The dignostic value of serum vitamin B12 in predicting rebleeding in patients with liver cirrhosis of esophagogastric varices
10.3760/cma.j.cn431274-20210129-00138
- VernacularTitle:血清维生素B12水平预测肝硬化食管胃静脉曲张患者再出血的诊断价值
- Author:
Siyu JIANG
;
Qiuyan LIN
;
Yingjie AI
;
Ling WU
;
Xiaoquan HUANG
;
Shiyao CHEN
- From:
Journal of Chinese Physician
2021;23(3):343-346
- CountryChina
- Language:Chinese
-
Abstract:
Objective:The aim of this study was to investigate the prognostic value of vitamin B12 as the non-invasive biomarker to predict long-term rebleeding rate in cirrhotic patients with esophagogastric varices.Methods:From Dec 1, 2016 to Dec 31, 2017, cirrhotic patients with esophagogastric varices who had been admitted to Zhongshan Hospital affiliated to Fudan University were enrolled. All these patients received endoscopic treatment to prevent variceal rebleeding. The serum vitamin B12 and folic acid levels were measured in all of them. The receiver operating characteristic (ROC) analysis, Kaplan-Meier analysis, univariate and multivariate cox regression analysis were conducted to explore the value of vitamin B12 in predicting 3-year variceal rebleeding in cirrhotic patients with esophagogastric varices after endoscopic treatment.Results:115 patients were included. The ROC curve analysis indicated that the optimal cutoff value of vitamin B12 for 3-year variceal rebleeding was 567.25 pg/ml. According to the cut-off value, the patients were divided into high-level vitamin B12 group ( n=49) and low-level vitamin B12 group ( n=66).
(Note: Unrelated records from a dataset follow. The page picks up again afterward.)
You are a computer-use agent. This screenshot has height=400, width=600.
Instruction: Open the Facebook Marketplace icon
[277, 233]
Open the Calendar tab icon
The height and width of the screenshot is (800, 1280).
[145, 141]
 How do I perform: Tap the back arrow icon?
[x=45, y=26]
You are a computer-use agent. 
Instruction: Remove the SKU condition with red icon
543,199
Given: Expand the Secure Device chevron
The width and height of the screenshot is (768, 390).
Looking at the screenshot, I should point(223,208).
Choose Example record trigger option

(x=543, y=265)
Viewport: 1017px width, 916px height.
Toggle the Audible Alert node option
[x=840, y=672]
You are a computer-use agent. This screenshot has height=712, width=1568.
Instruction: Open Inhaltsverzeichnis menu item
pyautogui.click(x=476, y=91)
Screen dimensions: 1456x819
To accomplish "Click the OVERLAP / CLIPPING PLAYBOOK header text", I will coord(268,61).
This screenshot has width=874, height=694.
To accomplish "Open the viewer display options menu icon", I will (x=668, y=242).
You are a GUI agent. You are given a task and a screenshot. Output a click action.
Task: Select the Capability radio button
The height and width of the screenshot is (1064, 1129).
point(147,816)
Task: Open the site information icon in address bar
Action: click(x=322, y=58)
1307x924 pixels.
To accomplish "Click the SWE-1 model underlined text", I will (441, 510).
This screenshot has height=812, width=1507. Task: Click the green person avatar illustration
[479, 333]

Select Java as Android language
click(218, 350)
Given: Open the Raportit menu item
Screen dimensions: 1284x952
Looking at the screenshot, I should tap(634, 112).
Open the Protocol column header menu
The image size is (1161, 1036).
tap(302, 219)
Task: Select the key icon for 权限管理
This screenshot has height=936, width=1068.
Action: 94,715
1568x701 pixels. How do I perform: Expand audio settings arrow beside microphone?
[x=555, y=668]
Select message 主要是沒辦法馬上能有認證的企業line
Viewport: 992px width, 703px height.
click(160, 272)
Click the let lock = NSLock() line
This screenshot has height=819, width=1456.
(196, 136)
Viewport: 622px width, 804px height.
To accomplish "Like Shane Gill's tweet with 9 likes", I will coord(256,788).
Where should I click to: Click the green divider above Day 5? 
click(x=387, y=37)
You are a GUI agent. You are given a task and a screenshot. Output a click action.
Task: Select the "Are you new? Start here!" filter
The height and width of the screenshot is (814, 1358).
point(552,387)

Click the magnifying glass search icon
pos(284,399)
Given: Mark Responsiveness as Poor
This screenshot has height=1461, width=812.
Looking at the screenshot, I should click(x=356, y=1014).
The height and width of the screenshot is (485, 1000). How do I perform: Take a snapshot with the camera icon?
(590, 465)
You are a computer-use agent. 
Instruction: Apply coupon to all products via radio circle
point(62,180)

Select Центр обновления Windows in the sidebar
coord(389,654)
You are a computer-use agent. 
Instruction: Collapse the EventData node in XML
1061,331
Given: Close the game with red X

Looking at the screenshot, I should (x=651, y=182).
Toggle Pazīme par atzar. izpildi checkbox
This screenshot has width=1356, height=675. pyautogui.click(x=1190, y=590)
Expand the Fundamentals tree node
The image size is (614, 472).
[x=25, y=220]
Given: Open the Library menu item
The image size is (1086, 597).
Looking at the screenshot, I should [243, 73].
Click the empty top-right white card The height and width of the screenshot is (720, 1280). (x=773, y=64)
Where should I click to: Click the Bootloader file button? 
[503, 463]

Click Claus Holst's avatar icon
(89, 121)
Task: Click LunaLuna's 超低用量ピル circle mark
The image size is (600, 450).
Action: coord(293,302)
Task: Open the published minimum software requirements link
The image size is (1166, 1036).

Compared with the low vitamin B12 group, the high vitamin B12 group had lower albumin level, less male (63.3% vs 80.3%), and higher 3-year rebleeding rate ( P<0.05). Cox analysis showed that vitamin B12 and platelet were independent prognostic factors for 3-year rebleeding in patients with variceal bleeding. Conclusions:Elevated peripheral blood vitamin B12 predicts a higher risk of long-term rebleeding in patients with liver cirrhosis and esophagogastric varices.